The American economy grew more than expected in the first quarter of the year. According to the Commerce Department, the economy grew at an annual rate of 2.3 percent in the first three months of 2018. Wall Street analysts’ had forecast a 2 percent growth rate.

The results represented an expected slowing from the fourth quarter’s 2.9 percent growth rate. First-quarter GDP tends to be sluggish because of a seasonal quirk. Since the economy began its expansion nearly nine years ago, first-quarter economic growth has averaged 1.2 percent.

The Commerce Department report showed business investment rose more than 6 percent. However, the increase was offset by declines in consumer spending. Consumer spending, which accounts for more than two-thirds of the economy, was its weakest in nearly five years with a 1.1 percent gain.
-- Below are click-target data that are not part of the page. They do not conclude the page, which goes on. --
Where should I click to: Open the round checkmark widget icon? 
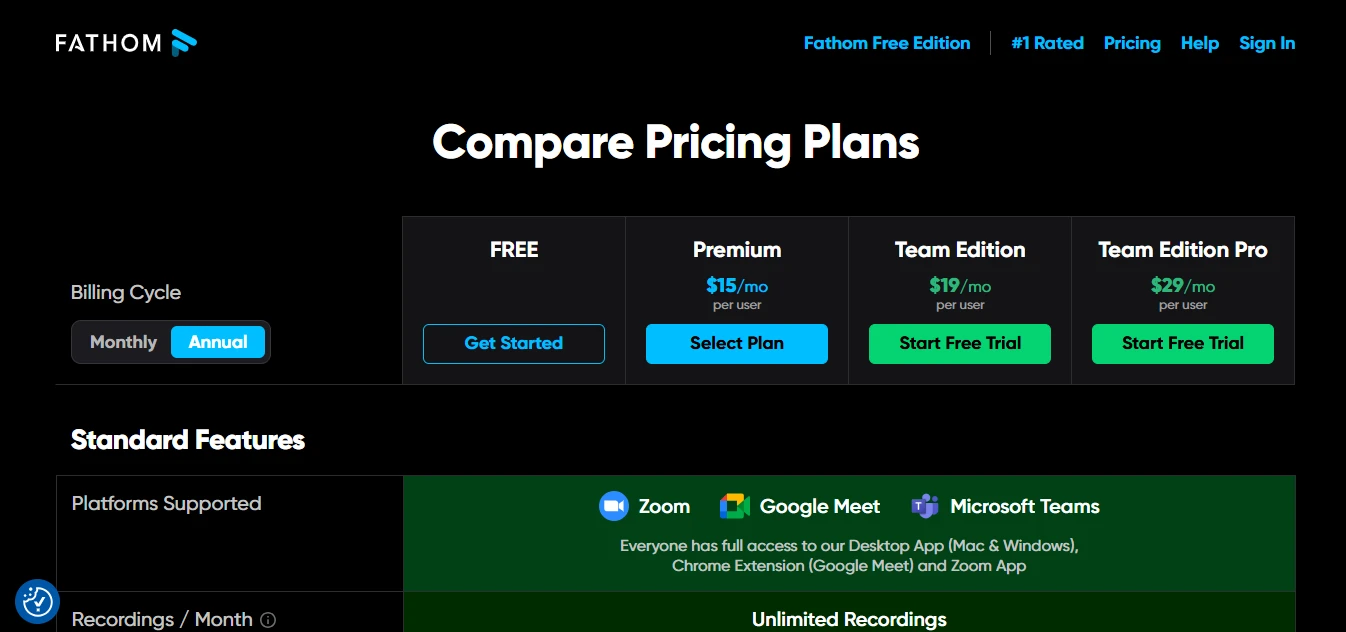click(38, 601)
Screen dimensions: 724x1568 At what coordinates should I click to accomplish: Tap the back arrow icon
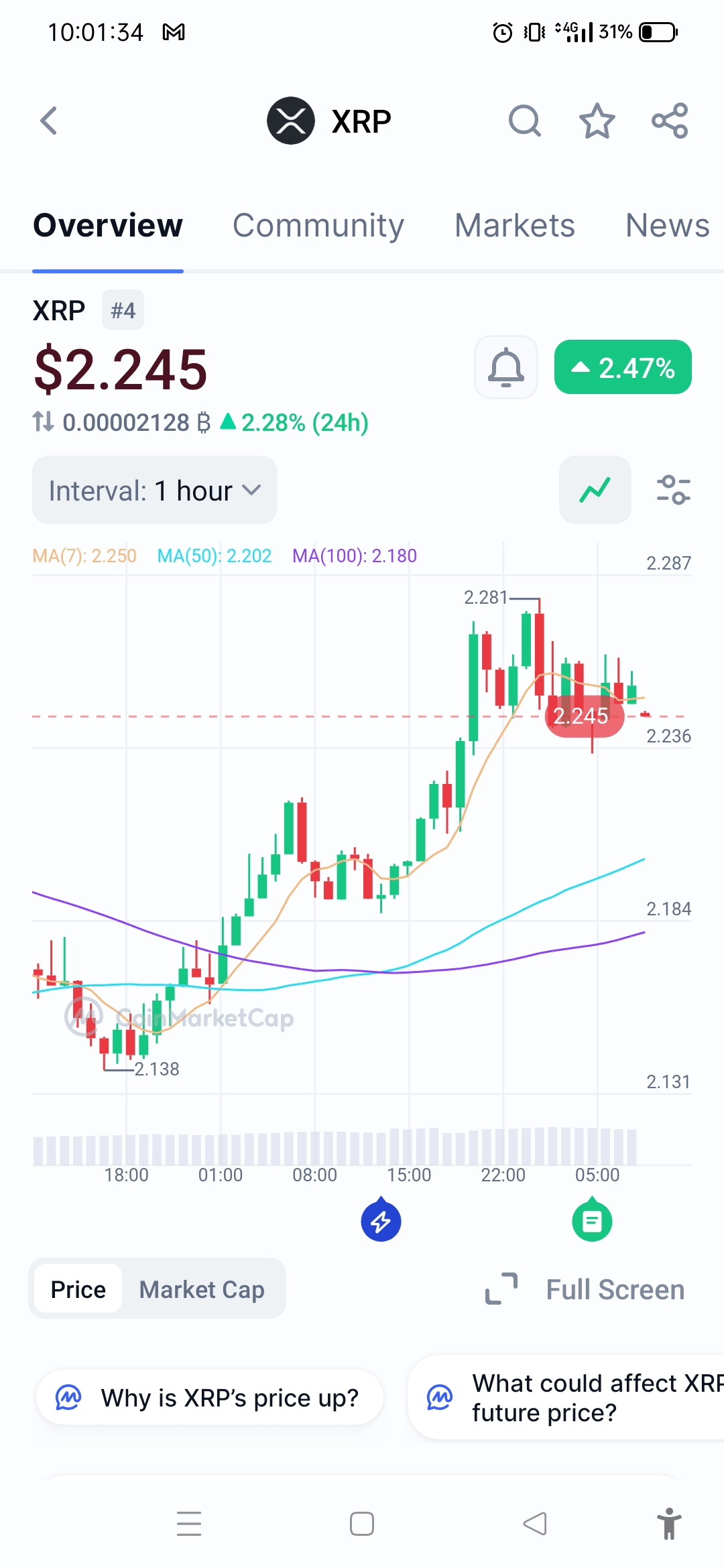48,121
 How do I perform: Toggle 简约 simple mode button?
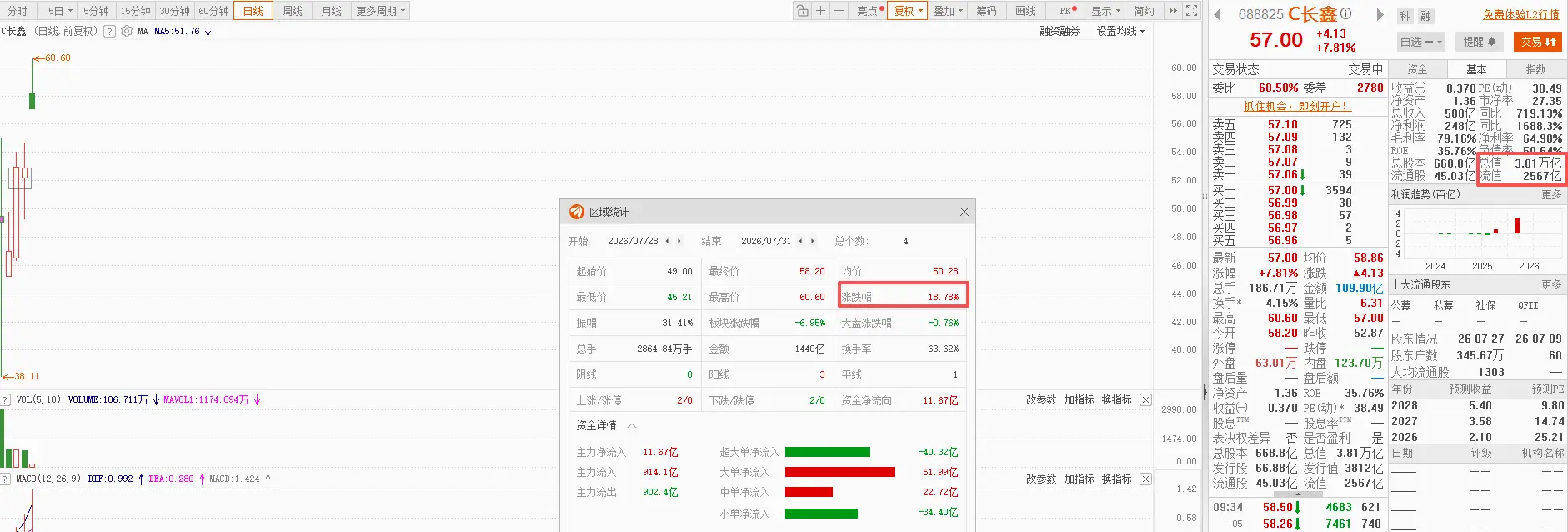[1144, 11]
In the last quarter of 2017, spending grew a robust 4 percent.

Economists believe consumer spending jumped toward the end of last year in anticipation of the tax cuts passed by Congress. According to surveys, the tax cuts did not reflect on many workers’ paychecks until late in the first quarter. Gains from the tax cut may be stronger in the second quarter as individual withholding allowances are adjusted and tax refunds hit taxpayers’ bank accounts. The Commerce Department report was the first since the tax cut took effect on January 1.

Another factor weighing on the economy was volatile food and energy costs, which rose 2.5 percent in the quarter. That was the fastest pace since 2011. The Fed wants to keep price increases to about 2 percent annually.
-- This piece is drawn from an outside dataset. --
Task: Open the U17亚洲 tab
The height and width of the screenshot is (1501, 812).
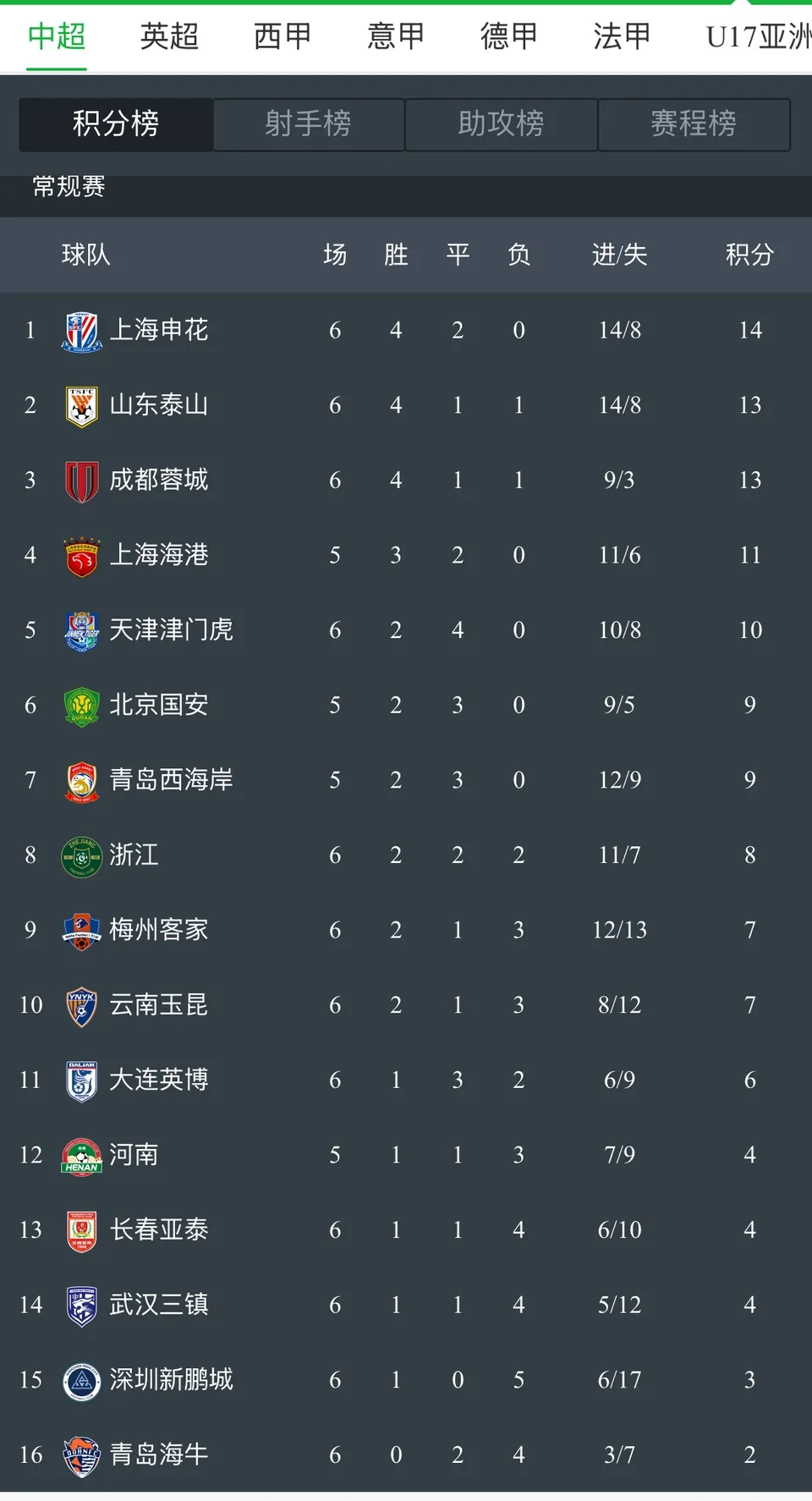Action: point(758,36)
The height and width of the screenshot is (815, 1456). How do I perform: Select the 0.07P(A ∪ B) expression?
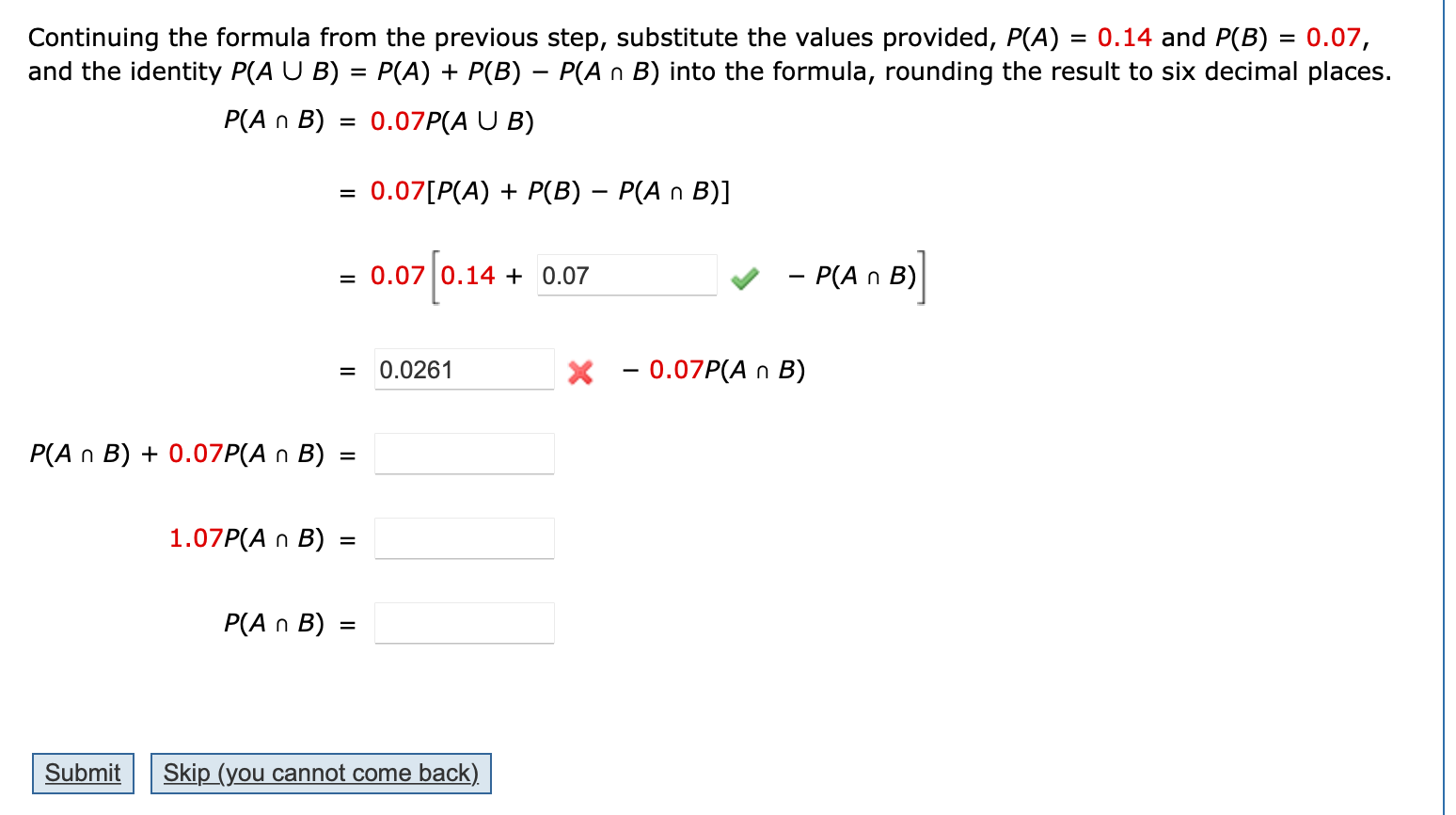click(451, 120)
One bright spot was the unemployment rate, pegged at 4.1 percent for the quarter. That is close to what economists consider full employment. First-time claims for unemployment insurance fell to 209,000, the lowest level since 1969.
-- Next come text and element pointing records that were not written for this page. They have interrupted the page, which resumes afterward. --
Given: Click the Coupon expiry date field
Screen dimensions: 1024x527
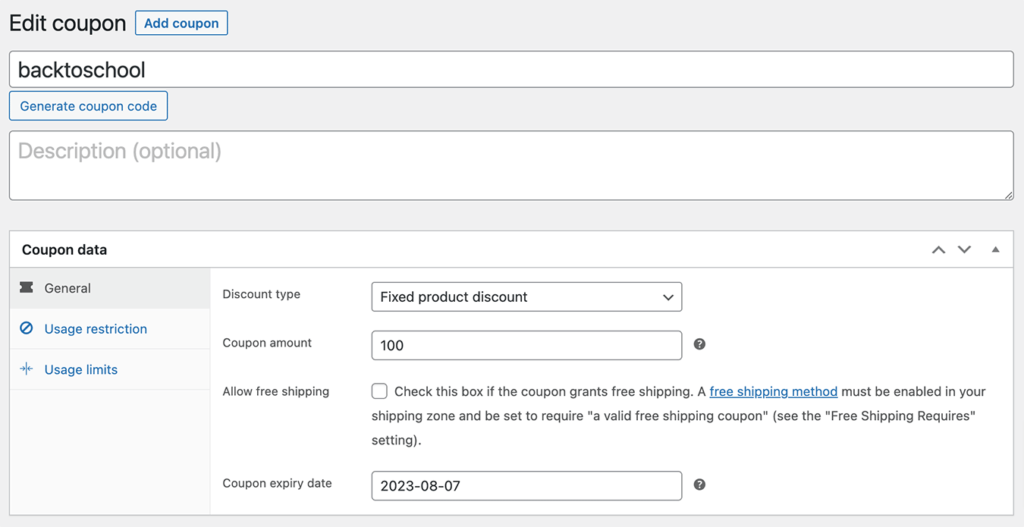Looking at the screenshot, I should coord(526,486).
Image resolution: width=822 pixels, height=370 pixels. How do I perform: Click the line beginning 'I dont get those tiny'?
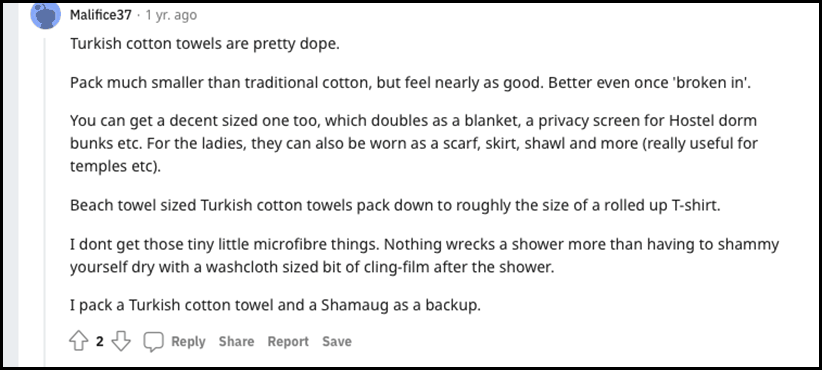(425, 245)
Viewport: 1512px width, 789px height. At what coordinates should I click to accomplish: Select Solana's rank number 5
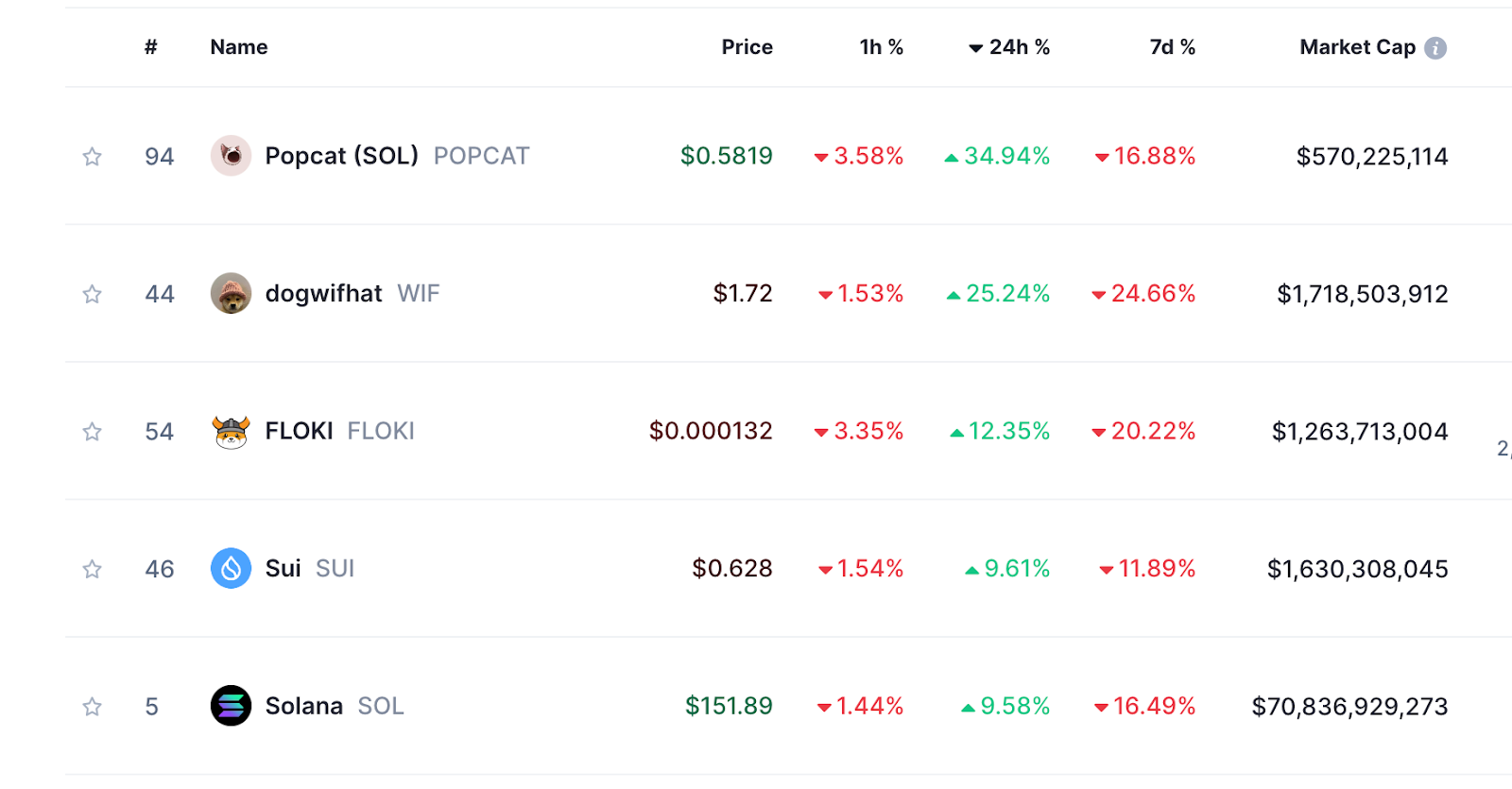click(151, 705)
Economists believe the combination of tax cuts and a tight labor market should boost spending in the coming months. The Fed is now predicting the economy will grow at an annual rate of 2.7 percent this year. In December, the prediction was for growth of 2.5 percent.

Federal Reserve Chairman Jerome Powell doesn’t want the economy growing so fast that it sparks steadily increasing prices. In March, the Fed raised short-term interest rates for the sixth time since 2015. The central bank recently forecast at least two rate hikes this year.